Vinyl Heaven is the name of a record shop visited by Sam Tyler and Annie Cartwright in episode one of Life on Mars. According to the shop's sign, it was established in 1964. The shop is typical of its time, if somewhat basic, displaying vinyl record albums in its large front window, selling them out of bins for customers to flip through, and having a sound-proofed booth for customers to listen to an album before buying it.
The shop is entered by a short flight of steps, next to which is a traditional red telephone box, and is next door to Dan's Barber shop.

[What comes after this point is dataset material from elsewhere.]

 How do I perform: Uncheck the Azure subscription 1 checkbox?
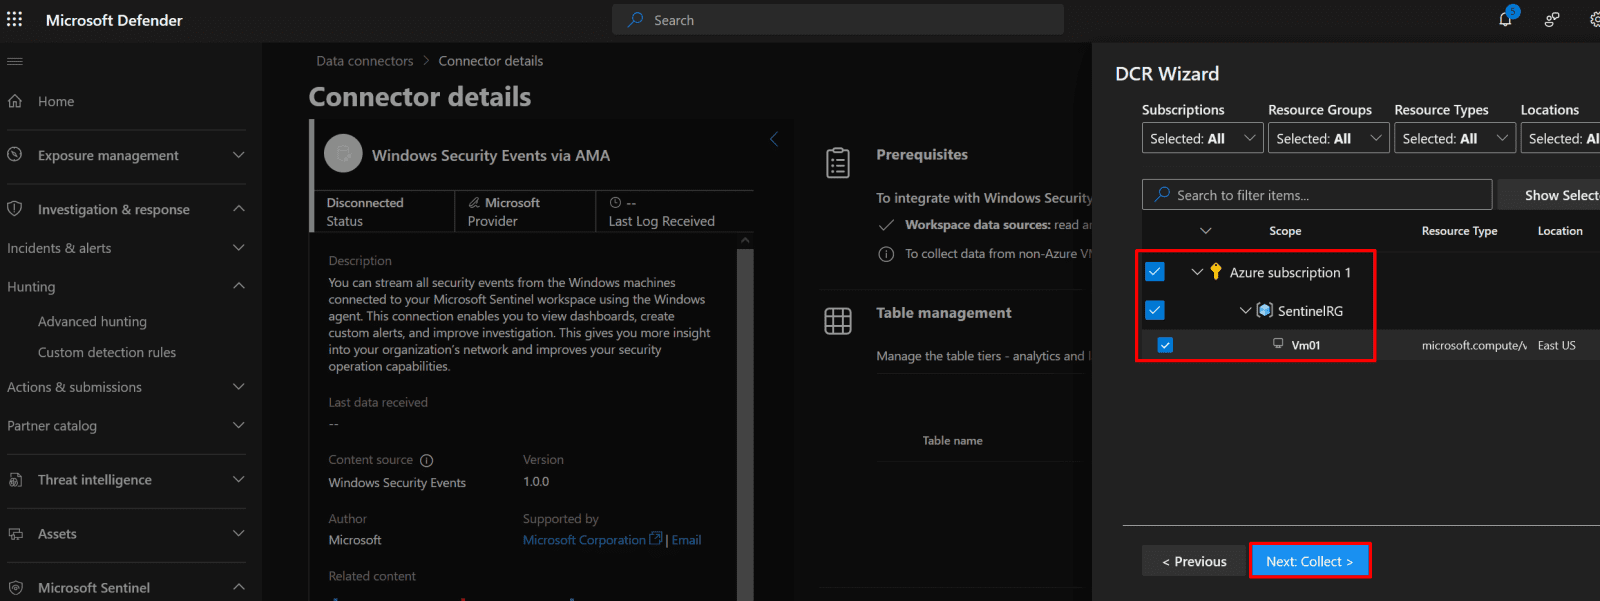pyautogui.click(x=1155, y=272)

The Vinyl Heaven scene is pivotal to the plot of the first episode. It occurs at a moment when Sam Tyler has decided that this world of 1973 is not real, and that he will keep walking until his mind can't invent anymore. Annie tries to dissuade him, but fails, when Sam suddenly spots the record shop and remembers he used to go there. Entering the shop, presumably out of nostalgia, Sam flips through a few records before heading to the listening booth where he realizes that the sound-proofing material on the walls explains how the killer keeps his victims quiet without gagging them. Vinyl Heaven is therefore a turning point in Sam's belief in (or commitment to) his new surroundings as well as in the murder investigation and the race to prevent another victim.
Behind the ScenesEdit
The Vinyl Heaven scene was shot in Manchester at the corner of Turner and Kelvin Streets, across from the entrance to Red Lion Street. It appears that the barber shop, though empty at the time of filming, had been an actual business at one time. While most of the surrounding scenery was appropriate for 1973 Manchester, clever digital compositing was used for a 360-degree pan which would have otherwise revealed a very modern car park across the street. This location was also used for a number of promotional photos apparently shot during filming, as well as other posed shots that included John Simm, Liz White, Phil Glenister and the Cortina.

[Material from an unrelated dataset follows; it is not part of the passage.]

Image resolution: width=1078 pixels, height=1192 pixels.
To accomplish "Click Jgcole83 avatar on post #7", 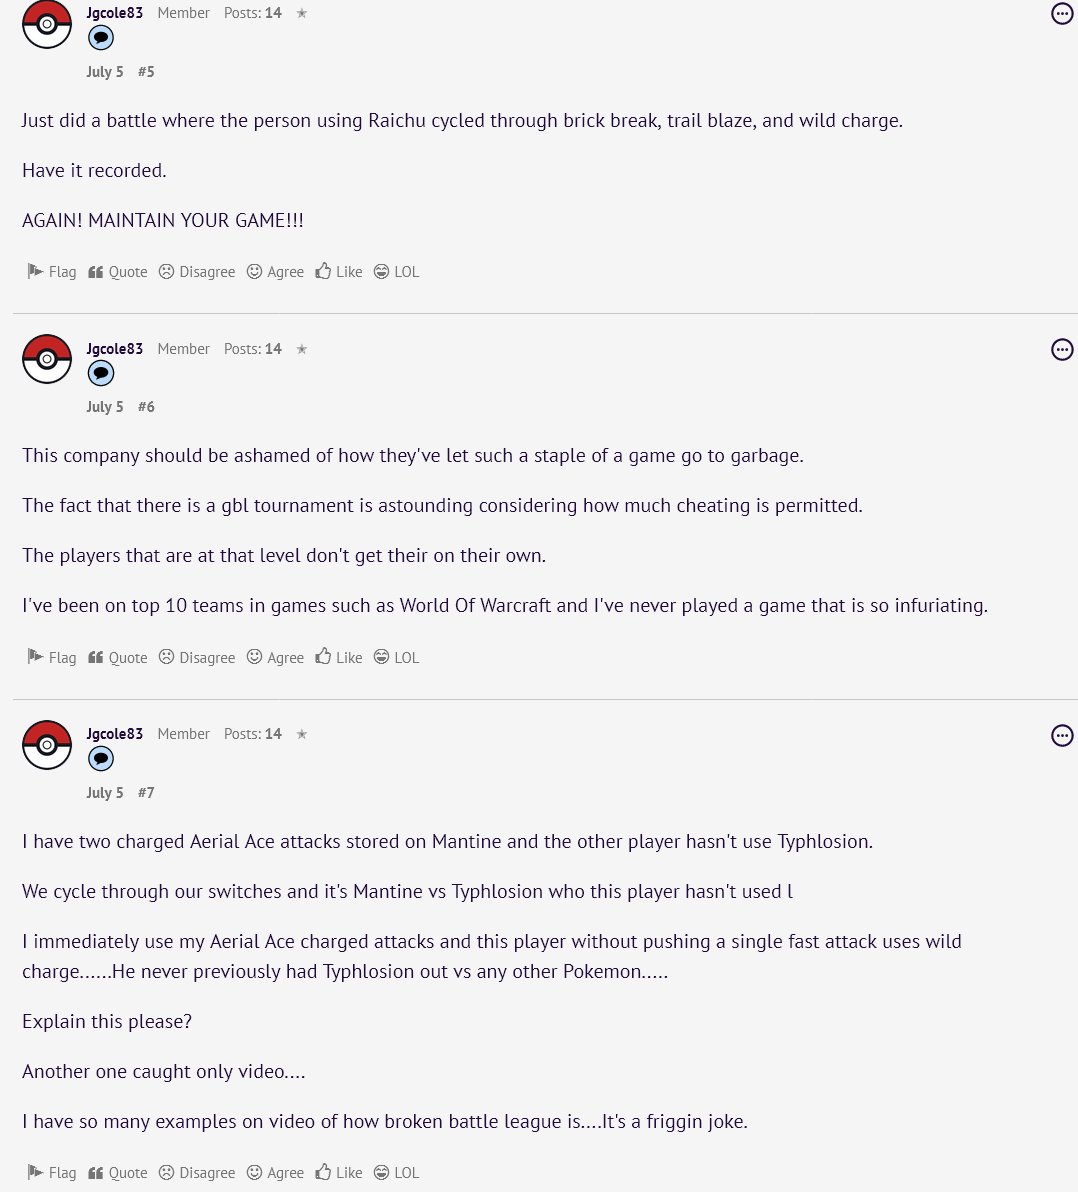I will click(47, 745).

It's interesting to note that shortly after filming, this entire corner was demolished and replaced with a modern, tasteful office building (the Margolis building) which incorporates three restored weavers' cottages. This blend of old and new not only echoes themes in Life on Mars, but might stand as a symbol of modern Manchester.

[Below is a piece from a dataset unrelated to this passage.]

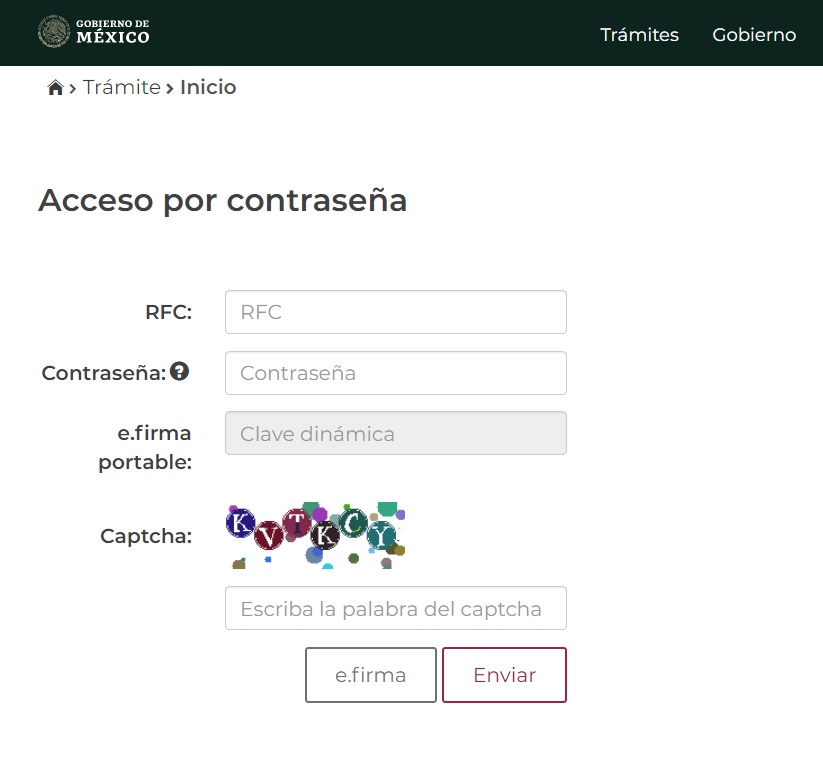Screen dimensions: 823x762
Task: Click the captcha image with colored letters
Action: click(315, 535)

- The album covers displayed in the shop window include, Days of Future Past, On The Threshold of a Dream, Seventh Sojourn, and Every Good Boy Deserves Favour, by The Moody Blues; Moods, by Neil Diamond; Confusion About a Goldfish, by John Kongos; American Pie, by Don McLean; Home Thoughts, by Clifford T. Ward; Everybody Knows This is Nowhere, by Neil Young and Crazy Horse; Sweet Baby James, by James Taylor; Past Present & Future, by Al Stewart; and Tiny Tim's Second Album, by Tiny Tim.